I’m trying to understand how does multi-core systems work and how to program efficient programs for systems with many cores. I know this is very hard topic but i’m very interested in fastest solutions possible.
First of all, i’m trying to understand how does threading work. It’s obvious, that in most cases multithreading can increase the performance dramatically. According to this page, this is how multithreading work:

But why is switching between N threads is faster than just running N threads one by one ? How can threading work on system with only one CPU ?
Next, what is the point or multi-core programming? I assume that the point is to split threads between cores and split tasks between them ? But how can i split 8 threads on 4 CPU’s system equally ?
Do i have to use processor affinity (cpu_affinity) to split threads/processes between CPU’s ? Can i create 4 threads using pthread_create on system with 4 CPU’s to run each thread on each CPU ?
How hyper-threading helps and is it helps at all ? How can we use CPU cache programming for multi-core systems ?
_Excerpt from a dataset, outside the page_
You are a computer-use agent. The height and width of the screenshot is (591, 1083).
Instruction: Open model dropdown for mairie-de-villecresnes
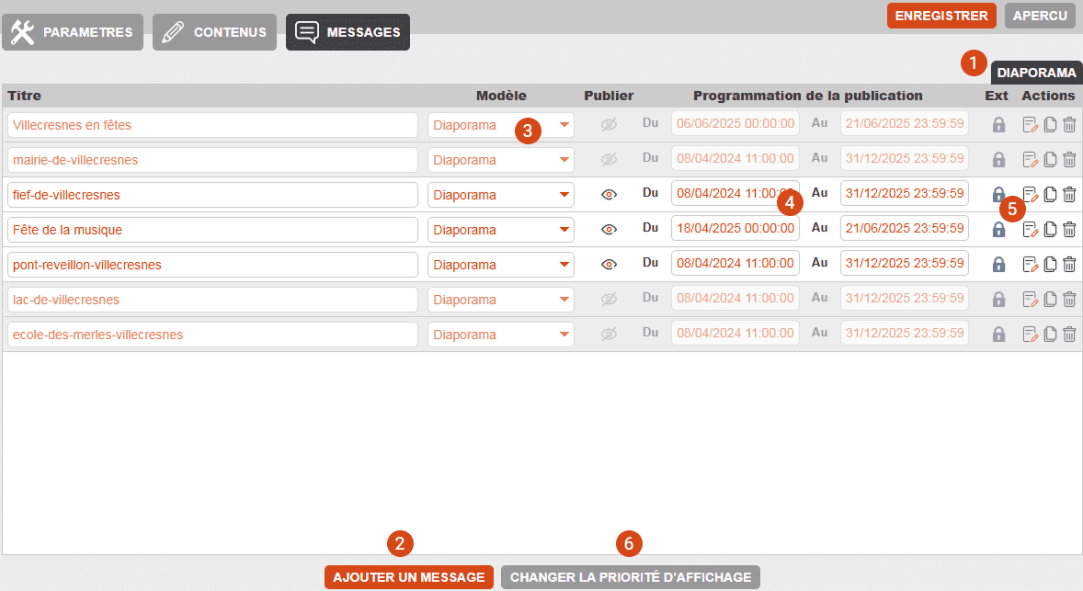coord(501,160)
Why is this so hard for big old projects, like MySQL for example, to fully use advantages of many-CPU systems ?
I’m interested in theory of this problem and also in practical solutions/examples/projects/books/articles for Linux systems (using C).
I know this is increasingly important topic and I hopes I’m not only one interested.
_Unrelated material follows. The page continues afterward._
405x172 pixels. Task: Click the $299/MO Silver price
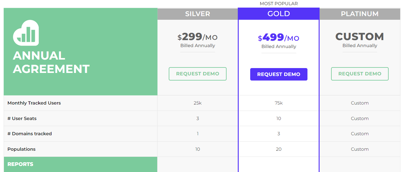[x=198, y=37]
The difference between switching N threads and running N threads one by one is what happens when a thread, temporarily, can make no further forward progress. If you switch N threads and one of those threads temporarily can’t make forward progress, say it’s waiting for data to be read from the disk, another thread can make forward progress. If you ran them completely sequentially, then the CPU would be wasted while a thread was waiting for disk I/O to complete.
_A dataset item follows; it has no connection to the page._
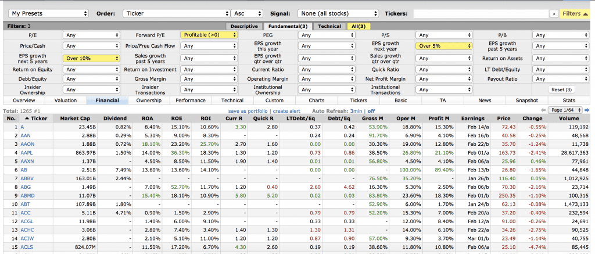Click into the Tickers input field
This screenshot has height=254, width=595.
pyautogui.click(x=481, y=13)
Hyper-threading helps by allowing you to make fuller use of CPU core execution resources. For example, if a thread isn’t doing any floating point math, the floating point units of that core are wasted. With hyper-threading, another thread can use those execution units.
On a typical modern core, operations take many clock cycles and a number of operations are in progress at a time. This means a core typically has many extra execution resources that it can’t use at any particular instant. Hyper-threading allows a higher percentage of those execution resources (barrel shifters, adders, logic units, branch units, and so on) to be used. Typically, hyper-threading may improve performance by 10% to 15%. The benefit isn’t greater because the threads also steal execution resources from each other, pollute each others use of cache, and so on.
The CPU cache is used automatically and you generally don’t have to do anything special to use it. Perhaps the most common exception is dealing with false sharing or cache ping-ponging.